Хорнблауэр, весь в поту, прошел на корму и отдал честь стоявшему на вахте Робертсу. Тот болтал с Бушем возле полуюта. Просьба Хорнблауэра была настолько необычна, что Робертс и Буш с изумлением уставились на него.

– А как же палуба, мистер Хорнблауэр? – спросил Робертс.

– Матросы вытрут ее шваброй за две минуты, сэр, – сказал Хорнблауэр, смахивая пот и с нескрываемым вожделением глядя на синее море за бортом. – Еще пятнадцать минут до того, как мне вас сменять, – времени довольно.

– Э… очень хорошо, мистер Хорнблауэр.

– Спасибо, сэр. – Хорнблауэр, снова козырнув, нетерпеливо повернулся.

Робертс и Буш обменялись взглядами, в которых веселости было не меньше, чем изумления. Они смотрели, как Хорнблауэр отдает приказания:

– Шкафутный старшина! Эй, шкафутный старшина!

– Сэр?

– Немедленно вооружить помпу для мытья палубы!

– Вооружить помпу для мытья палубы?

– Да. Четырех матросов к рукояткам. Одного к шлангу. Ну-ка быстрее! Я буду здесь через две минуты.

Шкафутный старшина, проводив Хорнблауэра взглядом, принялся исполнять необычный приказ. Хорнблауэр был точен: через две минуты он вернулся, совершенно голый, если не считать намотанного вокруг бедер полотенца. Все это было очень странно.

– Ну, давайте! – крикнул он матросам у помпы.

Они сомневались, но приказ исполнили, по двое бросая свой вес на рукояти: вверх-вниз, вверх-вниз, кланк-кланк. Шланг зашевелился, наполняясь, и в следующий миг из него хлынула струя чистой воды.

– Направьте ее на меня, – сказал Хорнблауэр, сбрасывая полотенце. Теперь он стоял в солнечном свете совершенно голый.

Матрос у шланга заколебался.

– Ну, быстрей!

Все с тем же сомнением матрос подчинился приказу и направил струю на своего офицера, тот закрутился под ней сначала в одну, потом в другую сторону. Зрители явно забавлялись представлением.

– Качайте, сукины дети! – крикнул Хорнблауэр.

Широко ухмыляясь, матросы с таким энтузиазмом налегли на рукояти, что их ноги отрывались от палубы. Вода с силой хлынула из шланга. Хорнблауэр завертелся под жгучей струей, лицо его изображало мучительный восторг.

Бакленд стоял у гакаборта, задумчиво глядя на пенистый след корабля, но стук помпы привлек его внимание. Он зашагал к Робертсу и Бушу взглянуть на странное зрелище.
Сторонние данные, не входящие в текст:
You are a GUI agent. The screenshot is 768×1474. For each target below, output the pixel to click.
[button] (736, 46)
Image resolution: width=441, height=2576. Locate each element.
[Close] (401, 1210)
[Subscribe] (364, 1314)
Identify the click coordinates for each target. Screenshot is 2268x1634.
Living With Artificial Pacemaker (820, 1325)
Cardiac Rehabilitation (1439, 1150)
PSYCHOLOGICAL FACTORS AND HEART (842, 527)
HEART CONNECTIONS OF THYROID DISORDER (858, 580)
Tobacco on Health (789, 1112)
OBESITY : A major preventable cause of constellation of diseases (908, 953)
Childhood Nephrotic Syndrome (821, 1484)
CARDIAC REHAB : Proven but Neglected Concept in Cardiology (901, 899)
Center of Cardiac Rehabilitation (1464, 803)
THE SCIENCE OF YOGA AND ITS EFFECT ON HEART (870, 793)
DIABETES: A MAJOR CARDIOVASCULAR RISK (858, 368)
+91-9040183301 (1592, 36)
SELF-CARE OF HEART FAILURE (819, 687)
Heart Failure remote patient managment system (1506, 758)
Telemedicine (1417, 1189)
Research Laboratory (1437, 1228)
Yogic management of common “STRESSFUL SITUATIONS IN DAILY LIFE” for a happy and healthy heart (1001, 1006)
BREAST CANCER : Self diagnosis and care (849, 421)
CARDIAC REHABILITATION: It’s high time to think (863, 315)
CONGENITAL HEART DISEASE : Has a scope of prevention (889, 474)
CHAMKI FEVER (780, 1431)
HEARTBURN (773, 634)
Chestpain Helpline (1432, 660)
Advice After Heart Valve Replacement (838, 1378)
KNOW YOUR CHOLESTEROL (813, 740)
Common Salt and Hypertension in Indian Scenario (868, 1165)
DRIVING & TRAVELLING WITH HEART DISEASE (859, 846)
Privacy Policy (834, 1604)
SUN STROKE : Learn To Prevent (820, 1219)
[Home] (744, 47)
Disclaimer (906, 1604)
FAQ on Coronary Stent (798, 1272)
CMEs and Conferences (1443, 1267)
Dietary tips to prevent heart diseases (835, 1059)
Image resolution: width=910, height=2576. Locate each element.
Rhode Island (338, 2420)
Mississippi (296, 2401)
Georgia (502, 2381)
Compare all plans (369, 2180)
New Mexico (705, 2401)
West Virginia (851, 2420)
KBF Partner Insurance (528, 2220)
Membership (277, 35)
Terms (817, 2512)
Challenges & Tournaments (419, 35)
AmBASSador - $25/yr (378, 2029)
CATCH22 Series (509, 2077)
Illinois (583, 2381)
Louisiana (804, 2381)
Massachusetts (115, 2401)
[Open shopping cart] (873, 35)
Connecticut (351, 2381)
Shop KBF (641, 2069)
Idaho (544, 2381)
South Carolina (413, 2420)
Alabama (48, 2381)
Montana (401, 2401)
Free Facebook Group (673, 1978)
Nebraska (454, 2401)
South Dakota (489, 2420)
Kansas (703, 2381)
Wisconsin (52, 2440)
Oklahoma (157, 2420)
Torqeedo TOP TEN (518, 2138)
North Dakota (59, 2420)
– Ну и причуды у мистера Хорнблауэра, – заметил он с улыбкой. Улыбка была грустная, ибо лицо Бакленда омрачали заботы.

– По-видимому, ему это нравится, – сказал Буш.

Глядя, как прыгает под сверкающей струей Хорнблауэр, он в своем тяжелом мундире ощутил покалывание под рубашкой и подумал даже, что приятно позволить себе такой душ, как бы вредно это ни было для здоровья.

– Стой! – завопил Хорнблауэр. – Стой же!

Матросы за помпой прекратили работу, и струя превратилась в струйку, потом исчезла.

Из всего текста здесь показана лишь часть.